Daniel Buren

Photo-souvenir: Daniel Buren, Axer / Désaxer. Lavoro in situ, 2015, Madre, Napoli – #2 (dettaglio). ©DB-ADAGP Paris. Courtesy l’artista, Fondazione Donnaregina per le arti contemporanee, Napoli. Foto © Amedeo Benestante. | Photo-souvenir: Daniel Buren, Axer / Désaxer. Lavoro in situ, 2015, Madre, Napoli – #2 (detail). ©DB-ADAGP Paris. Courtesy the artist, Fondazione Donnaregina per le arti contemporanee, Napoli. Photo © Amedeo Benestante.

Axer / Désaxer. Lavoro in situ, 2015, MADRE , Napoli – #2 has been specially commissioned by the Madre museum in 2015 to the French artist Daniel Buren (Boulogne-Villancourt, 1938) to celebrate the relationship between the museum and its community, on the occasion of the first ten years of the museum’s activity. One of the most important contemporary artists, Buren is the author of a work in which the visual value is always associated with the theoretical, and whose emblematic element could be summed up in his comprehension and use of the notion of in situ: an expression that the artist himself indicates as the stringent interplay between his works and the exhibition and urban venues where they are created.

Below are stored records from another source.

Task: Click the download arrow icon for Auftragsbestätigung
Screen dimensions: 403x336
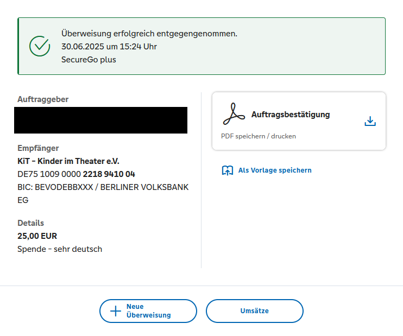Action: 370,121
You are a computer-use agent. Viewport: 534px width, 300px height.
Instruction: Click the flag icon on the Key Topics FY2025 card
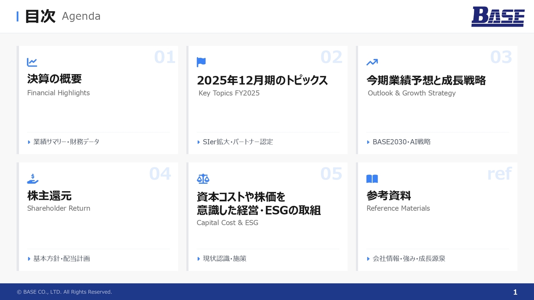point(201,62)
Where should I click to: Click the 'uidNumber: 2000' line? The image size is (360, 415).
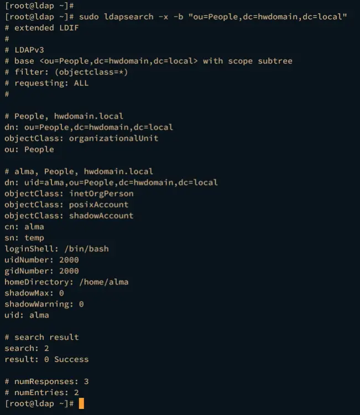tap(41, 260)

Axer / Désaxer. Lavoro in situ, 2015 , MADRE, Napoli – #2 consists of an intervention of architectural dimensions, specially conceived by the artist for the Madre’s atrium. Obliquely set on the street in front, the museum building is made to “rotate” by the artist’s intervention so as to replace it on the axis towards Via Settembrini before it. Through black and white stripes 8.7 cm thick (one of the recurrent features of the artist’s in situ works) the entrance floor suggests an unusual escape route and a potential perspective axis rectilinear to the road axis, so that the museum emerges from itself to embrace the city around it, while a structure-pavilion, consisting of colored surfaces and mirrors, reverberates and enhances this new isometrie imagery. In this way, the artist acts on the viewer’s standpoint, creating an area of perceptual and cognitive mobility, of vision, mediation, mutual attraction and communion, in which interior and exterior, museum and community penetrate into each other and merge. Each visitor is thus welcomed and invited, literally at a glance, to be part of the work, to actively participate in the relationship it celebrates between the institutional sphere and public dynamics. The project ultimately becomes a veritable collective celebration of the museum and its visitors, both integral and collaborating elements in the concept of the work in situ. To inscribe the works in the context in which they are exhibited, relating to the social mission that motivates the museum as institution, counterposing a modernity that does not seek the contrast with the urban sphere or the historical dimension, but enhances the matrix: this is the significance of this work.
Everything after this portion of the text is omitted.